• Your tasks:
[a] In the comments about what people will pay for, which of Kevin Kelly's generatives does the commenter identify?
[b] Please reproduce the stretch of the comments about what people will pay for from "At least I will." through "get for free.".
[c] Carry on the comments about what people will pay for, beginning right after their final sentence.

• Text segment:
People will pay for...

Convenience,

Context,

Intelligent linking, IE: Connections they would have otherwise missed

Filtering,

Good, useful aggregating.

At least I will. Even if the source material is as free as crtl-c/ctrl-v those features, even if only fairly well implemented are enough to get me to pay money for what I could get for free.

mdavidthomson (profile) says:

Kevin Kelly Generatives

I love Kevin Kelly’s 8 generative column. And this is clearly Generative #8: Findability. http://www.kk.org/thetechnium/archives/2008/01/better_than_fre.php

I keep going back to that article for business model ideas (along with Mike’s general theory on the economics of free post). It really sums it up very well, if you’ve read Mike and Kevin Kelly, none of these things look surprising at all, it just makes sense.

• Source data:
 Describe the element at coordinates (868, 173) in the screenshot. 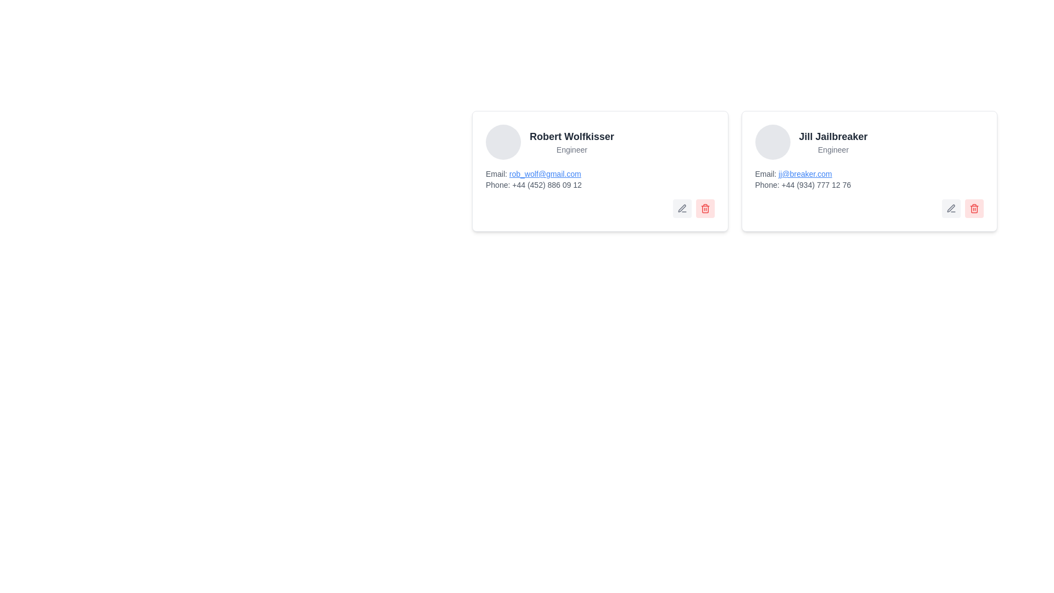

• Results of the tasks:
[a] Generative #8: Findability.

[b]
At least I will. Even if the source material is as free as crtl-c/ctrl-v those features, even if only fairly well implemented are enough to get me to pay money for what I could get for free.

[c]
jupiterkansas (profile) says:

Any newspaper can collect together all the articles related to a specific event and if I’m interested in that event I’d pay $5-$10 for the book. It’s an awesome way to do local history. Old news becomes valuable again when it gets old enough.

All I’ve ever seen from my local paper is expensive, hardcover vanity books with articles by a single writer that just strokes their ego.

Our paper’s much more interested in locking all it’s content away in archives hoping you’ll pay $2 just to read one article.